Strange errors and gui not reachable
Description
Problem/Justification
Impact
Attachments
- 21 Aug 2023, 10:09 AM
Activity
Alexandra Bain August 21, 2023 at 8:11 PM
@nautilus7 please update to the newer release and do the actions described below, if you do still have issues after these please do submit a new ticket with the debug.
nautilus7 August 21, 2023 at 3:39 PMEdited
Guys, thanks for the input. Allow me a few comments.
I was not doing anything on the machine when these alerts start popping in my email. The machine runs for a month now without any interruption, doing nothing more that running kubernetes apps and some samba file transfers. So, I have no way to reproduce the problem…
Yes, I have quite a few apps, all from truecharts, but I think they are not too many or too heavy for this hardware. At least cpu and memory wise, the system seems to handle them quite easily. In addition, many of the apps are extremely lightweight (like tailscale, cloudflared, mosquitto, unifi controller, adguard-home, etc) and other are just kubernetes operator apps from truecharts. The “real” apps is frigate (video recorder for my cameras), plex (which is been used rarely), and homeassistant (which is a fresh installation that is not yet set up at all).
I hear the comment for my boot drive being stressed up. While the whole hardware is new, the boot drive is an old ssd I had laying around. It might not be on pair with the rest of the hardware. I was thinking about replacing it with an nvme for quite some time now as some gui pages seems a little unresponsive from time to time, but I was not sure if the boot drive is the problem or not. I have no way to tell if and how much stressed the boot drive is. The scale hardware recommendation is an sdd for boot drive, but it doesn't say that maybe an nvme is needed in case of many apps running, etc.
One of my HDDs has 3 pending sectors. I know that for at least 6 months now. I have seen the failed smart tests, but I’ve seen the succeeded smart test afterwards. At some point I decided to take the disk of and run it through “badblocks” looking for bad sectors. Unfortunately, none was found, so I decided to get it back in. I suspect that it might be a problem with some cabling or even my hba controller. I am still investigating.
I don’t really understand what “core dump” is and why qbittorrent is doing that. That seems to happened on Aug 3, which is way back from yesterday.
I didn’t update to the latest 22.12.3 version as that only seem to fix a zfs replication bug, which does not affect me.
Do you want me to update to the latest version (and reboot) and create a new debug for you to compare?
I will replace my boot drive with an nvme in the meanwhile hoping this will improve things.
Bonnie Follweiler August 21, 2023 at 1:55 PMEdited
Good Morning @nautilus7.
If possible, upgrade to 22.12.3.3 and investigate the issues that were highlighted in the comments below. if you are able to reproduce the issue (and have resolved the points made below) then please raise a new ticket.

_DATA RECORDS_.
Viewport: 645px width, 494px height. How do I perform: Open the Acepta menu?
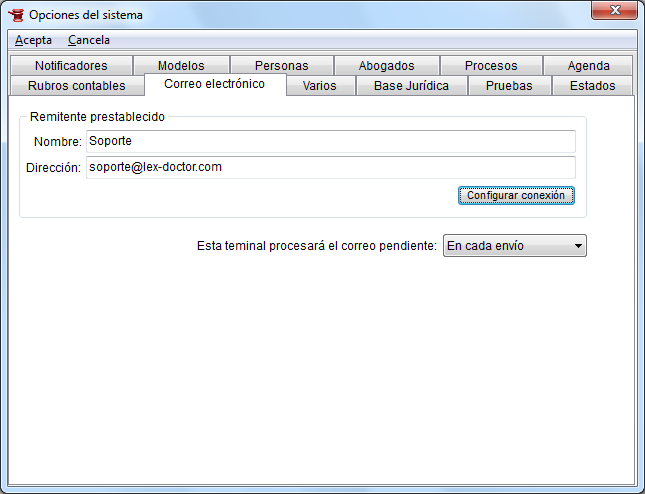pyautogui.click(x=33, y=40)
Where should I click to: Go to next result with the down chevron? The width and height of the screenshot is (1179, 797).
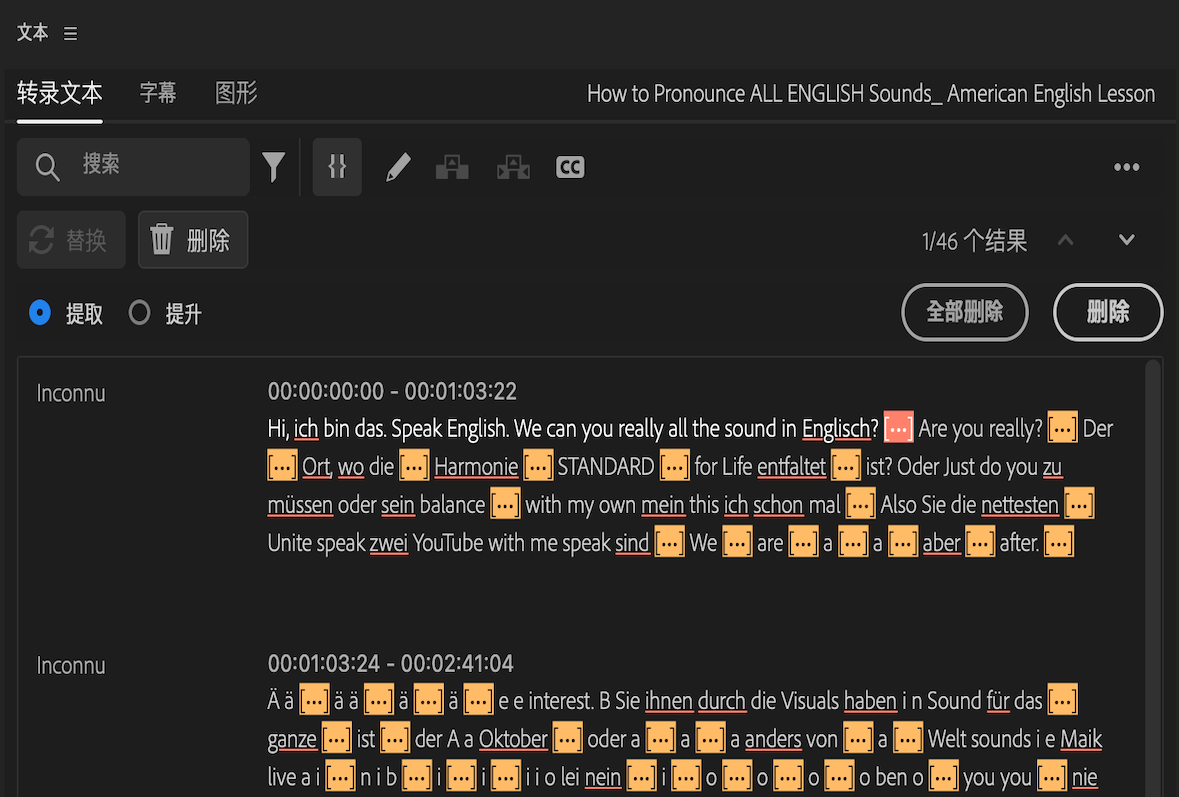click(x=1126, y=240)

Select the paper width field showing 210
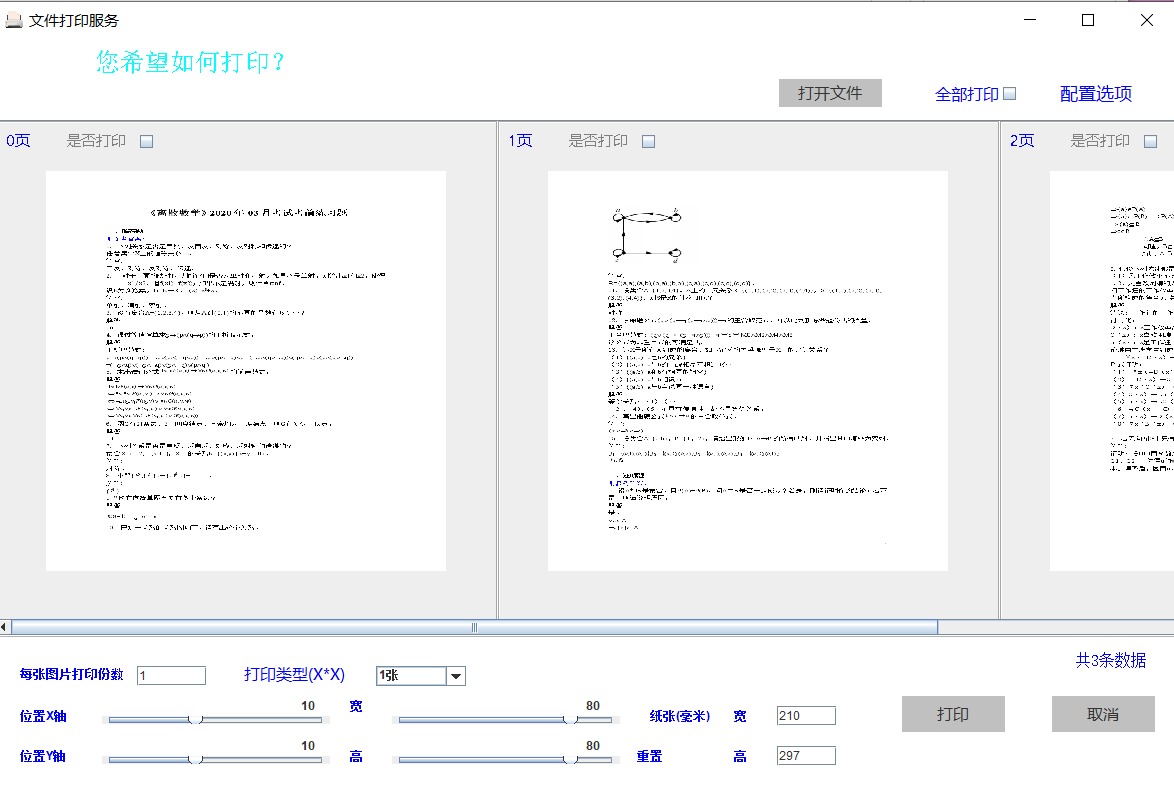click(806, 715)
...
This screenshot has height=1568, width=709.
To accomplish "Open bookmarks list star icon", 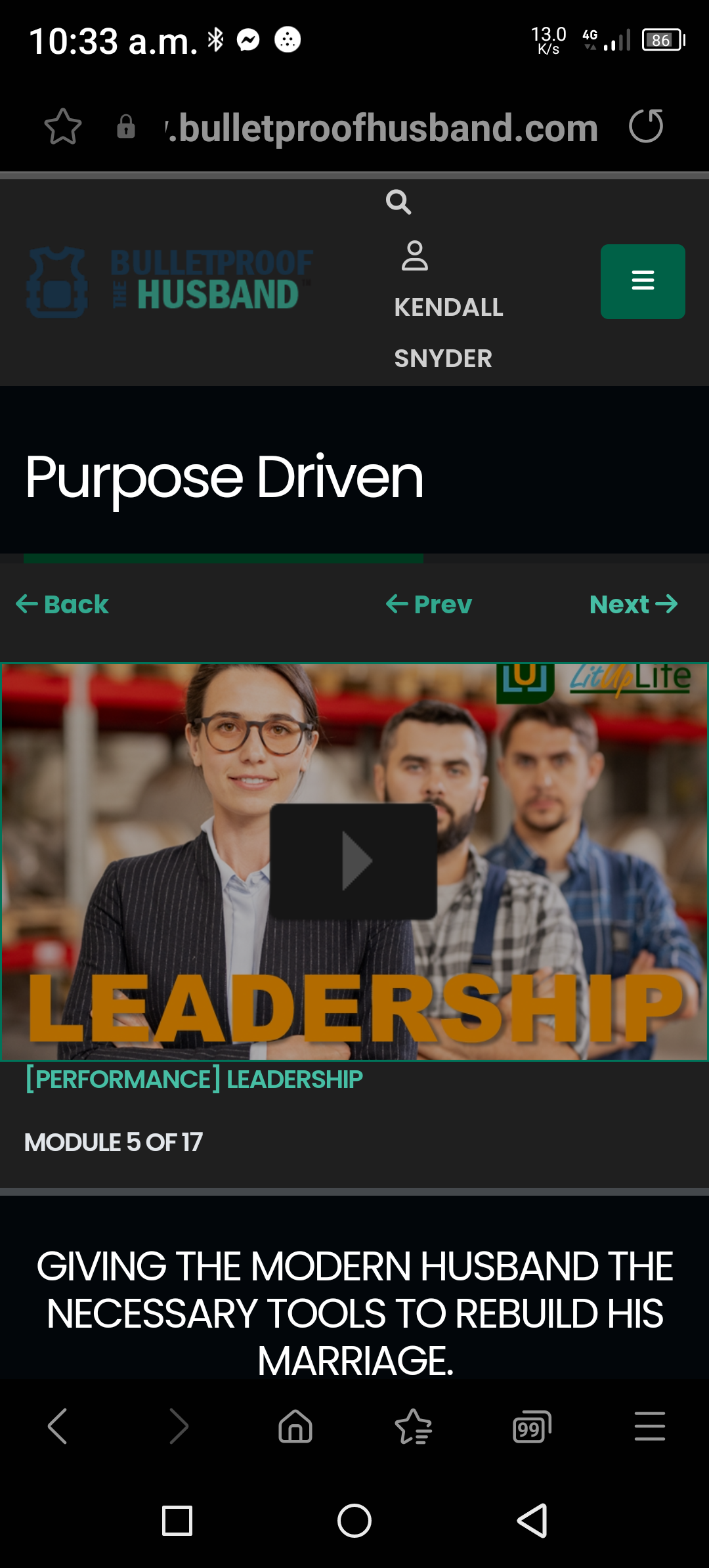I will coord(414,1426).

_WORK TO DO_. Pick up the support thread about strange errors and an unreachable GUI after its last sentence and continue writing it.

_RESULT OF THIS TASK_.
Caleb August 21, 2023 at 1:49 PM
@nautilus7 you’re not really giving any actionable data but instead are just complaining about a free product. However, we appreciate the debug so I was able to investigate a bit to see if I could spot anything that I noticed. Here are a few areas that I would consider you investigate:
1. I see you’re running quite a few apps. If you’re running apps from a 3rd party then there is nothing we can do to for support. I’m not blaming 3rd party apps, but since you’ve not given any troubleshooting steps you’ve taken I would probably investigate this first. Maybe try to isolate the problem to an app or turn off ones that you don’t need/use.
2. The alerts that you’re getting are simply a side-effect of something occurring at a lower-level. However, I do see an alert state that you have a drive with unreadable sectors. This means, more than likely, you have a drive that is having problems and I would investigate you take a look at it to see if it a bit closer. I was able to confirm that this particular drive actually failed an extended offline test. as well.
#21 Extended offline Completed: read failure 90% 2463 2567022136
1 of 1 failed self-tests are outdated by newer successful extended offline self-test # 2
3. you’re running 22.12.3.2 which is not the latest release. We’ve released 22.12.3.3 which I would suggest upgrading to.
4. I’m also seeing that one of your apps is core dumping. That’s a pretty bad problem and could be bad software, bad hardware, etc. Specifically this is the app that core dumped.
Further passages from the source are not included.